Figure 5. Guide RNA directs sequence specific cleavage in a natural RNA sequence.

(A) Secondary structure of the U2 snRNA branch site region (nucleotides 1 to 86). The gray box, the arrowhead and the brackets represent respectively the targeted region by Rnt1p, the anticipated cleavage site by Rnt1p and the region used for in vitro cleavage assays (U2-Br-35). (B) Sketches representing the secondary structure of guides recognized by Rnt1p and complementarity to the U2 branch site. Sequences in bold represent the nucleotides complementary to the U2 target. The gray boxes indicate mutations relative to the control (EU2dT). (C) In vitro cleavage of 5′-end labeled U2-Br-35 with Rnt1p and the different RNA guides.
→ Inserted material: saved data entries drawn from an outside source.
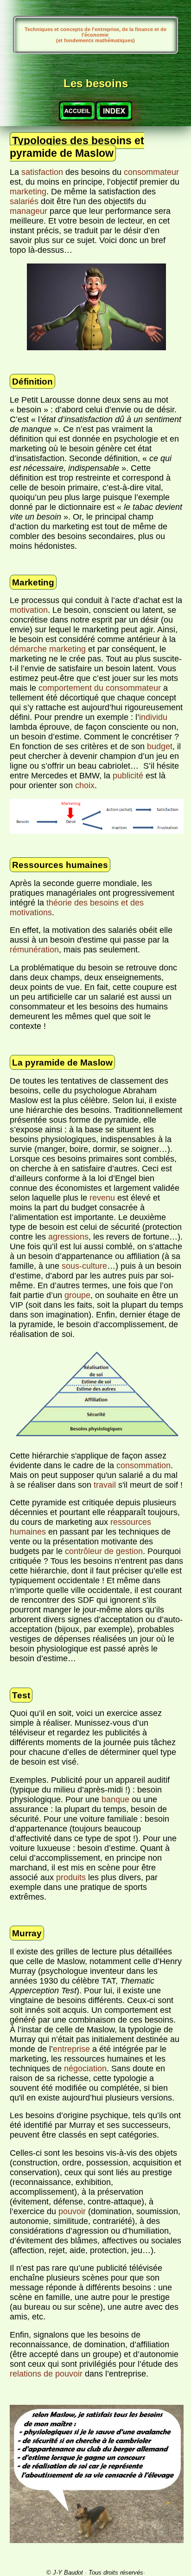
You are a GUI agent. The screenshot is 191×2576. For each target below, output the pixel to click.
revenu (102, 1197)
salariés (24, 201)
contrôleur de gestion (104, 1551)
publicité (128, 775)
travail (105, 1485)
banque (115, 1799)
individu (153, 717)
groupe (77, 1295)
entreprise (71, 2049)
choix (85, 785)
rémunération (34, 949)
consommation (143, 1465)
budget (159, 746)
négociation (85, 2068)
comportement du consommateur (99, 688)
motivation (29, 610)
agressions (68, 1236)
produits (71, 1877)
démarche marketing (48, 649)
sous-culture (84, 1266)
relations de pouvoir (46, 2373)
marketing (28, 191)
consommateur (151, 172)
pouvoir (72, 2211)
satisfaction (42, 172)
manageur (28, 211)
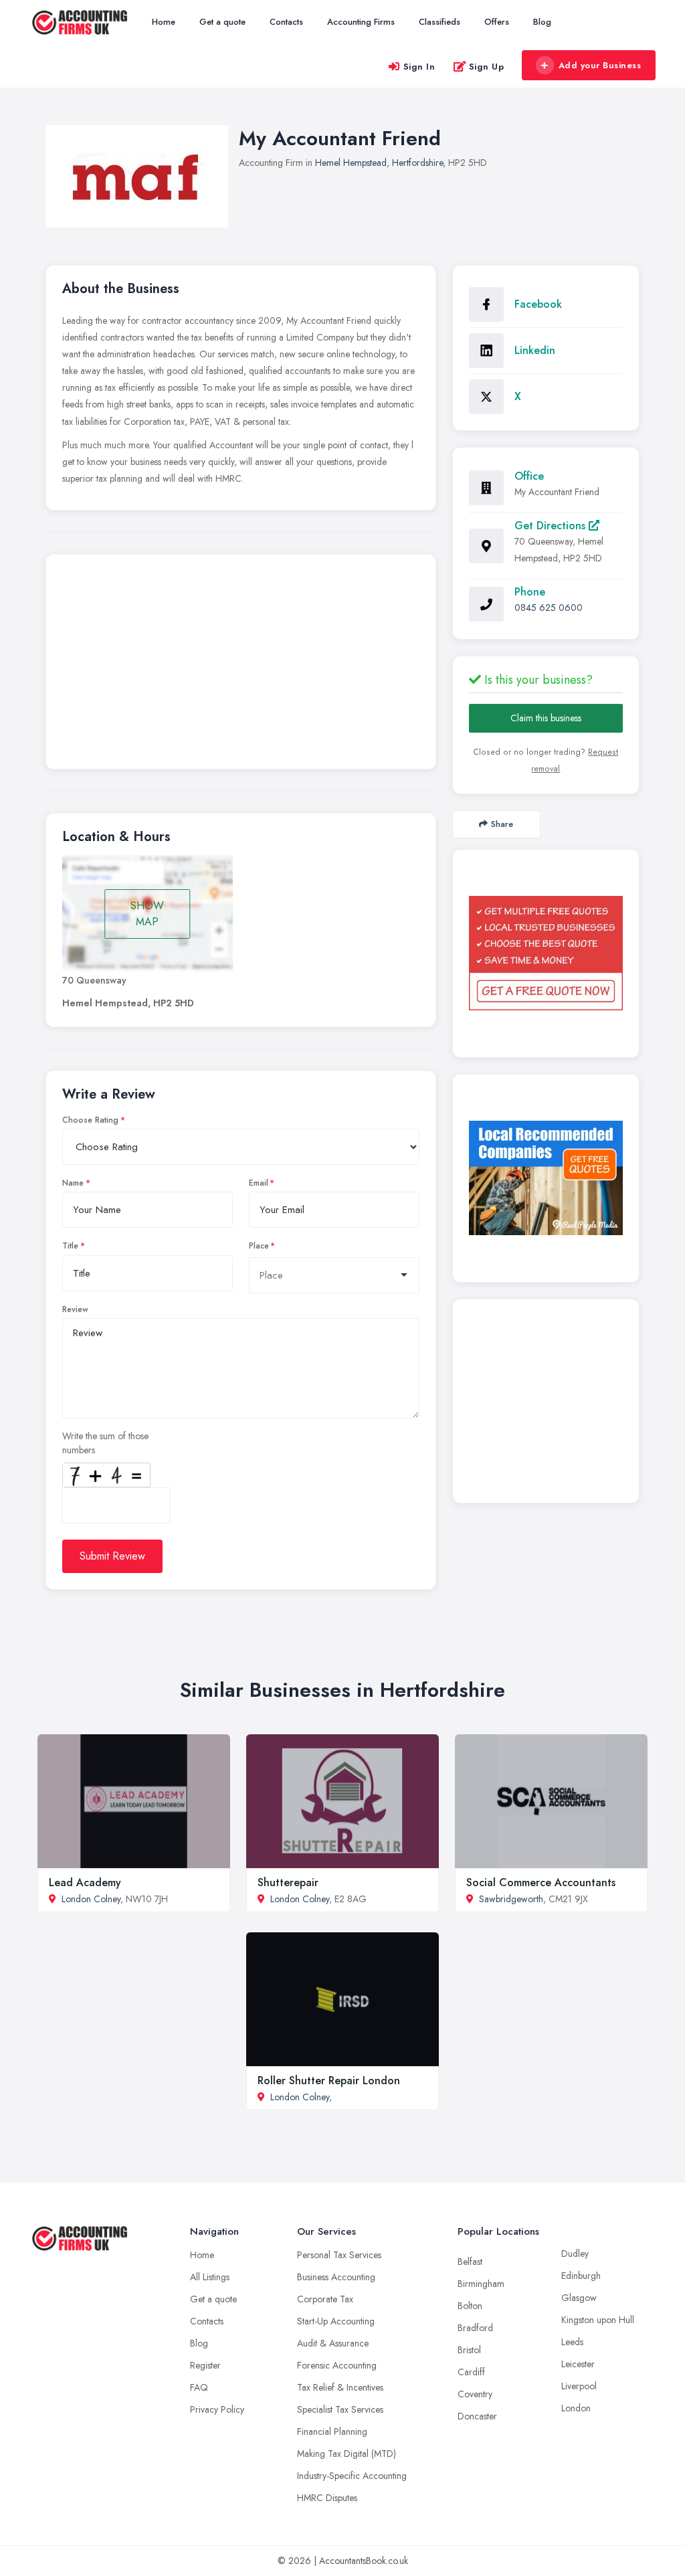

The cleavage reactions were performed in RNA excess with a guide/target ratio of 1:1. The positions of the cleavage products are indicated on the right and the RNA marker is displayed on the left. (D) Total yeast RNA and recombinant Rnt1p or yeast cell extract prepared from strain YHM111-U2L2 were used to analyze Rnt1p-directed cleavage using EU2dT. Primer complementary to the 3′-flanking sequence of the U2 snRNA branch site was extended on the extracted RNA to map the cleavage site. The reference DNA sequence produced using the same primer is shown on the left. The product corresponding to the cleaved RNA and the U2 5′-end are indicated on the right. Bacterial tRNA was used as negative control for the primer extension. (E) Cleavage comparison between Rnt1p and RNase H in total RNA or cell extract prepared from yeast YHM111-U2L2. The cleavage specificity was determined by primer extension. The reference DNA sequence produced using the same primer is shown on the left. The RNA guide and the DNA oligo used with RNase H targeted the same nucleotides. The positions of Rnt1p and RNase H cleavage products and the U2 5′-end are indicated on the right.